DOVER - The Rochester woman who was sentenced in September 2016 to three to six years in state prison for drug possession and burglary charges for a crime spree in Dover has been indicted on fentanyl possession and trafficking charges while behind bars at Strafford County Jail.

Vanessa Bentley, 38, formerly of 10 Ella Court A, tried unsuccessfully to break into Downtown Discount Beverages on Central Avenue around 5 a.m. the morning of Jan. 6, 2016, smashing a front window but failing to gain entry.

Soon after she headed up to Janetos Superette on Main Street, smashed another window there and gained entrance to the neighborhood grocery.

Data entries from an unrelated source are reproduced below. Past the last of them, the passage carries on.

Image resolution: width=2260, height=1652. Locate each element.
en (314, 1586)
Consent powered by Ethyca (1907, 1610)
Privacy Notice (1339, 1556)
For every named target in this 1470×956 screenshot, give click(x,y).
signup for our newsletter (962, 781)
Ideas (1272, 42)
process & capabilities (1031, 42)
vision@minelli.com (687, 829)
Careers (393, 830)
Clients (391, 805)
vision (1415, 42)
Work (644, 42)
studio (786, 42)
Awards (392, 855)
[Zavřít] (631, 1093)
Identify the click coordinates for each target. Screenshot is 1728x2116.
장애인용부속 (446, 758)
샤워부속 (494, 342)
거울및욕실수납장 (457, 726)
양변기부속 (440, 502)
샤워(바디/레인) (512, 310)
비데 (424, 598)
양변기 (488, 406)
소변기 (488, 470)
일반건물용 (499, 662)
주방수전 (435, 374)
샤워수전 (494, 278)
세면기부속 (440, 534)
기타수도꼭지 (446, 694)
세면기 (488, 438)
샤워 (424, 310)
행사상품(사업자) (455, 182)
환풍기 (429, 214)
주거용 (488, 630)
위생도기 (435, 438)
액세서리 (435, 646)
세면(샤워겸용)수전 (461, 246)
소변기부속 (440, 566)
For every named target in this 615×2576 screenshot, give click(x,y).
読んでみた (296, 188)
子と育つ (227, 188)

An employee of the market found Bentley inside the store at 6:15 a.m. and tried to detain her, but court records state she struck him in the back of the neck with a hammer in an attempt to flee before police caught up with her.

As a result of those charges, Judge Mark E. Howard sentenced Bentley on Sept. 23, 2016, to three to six years in state prison on two drug possession counts, but allowed 18 months of that to be suspended if Bentley was accepted into the Strafford County Drug Court. With 129 days of pretrial confinement credit, that means she could have been out in as little as about 13 months.

But now that deal could be in jeopardy after new indictments charge Bentley with delivery of articles prohibited, a Class B felony that carries a three and a half to seven prison sentence; and even more severe, a Special Felony of possession and trafficking after having been convicted of a similar offense, with a 20-40 year prison sentence.

The Strafford County grand jury indictment handed down Nov. 16 allege that Bentley "did knowingly deliver or have in her possession the controlled drug fentanyl" inside the Strafford County House of Correction between July 12-15, 2016, while she was serving time at the jail in connection with the Dover rampage.

An indictment is not an indication of guilt, rather that enough evidence has been gathered to warrant a trial.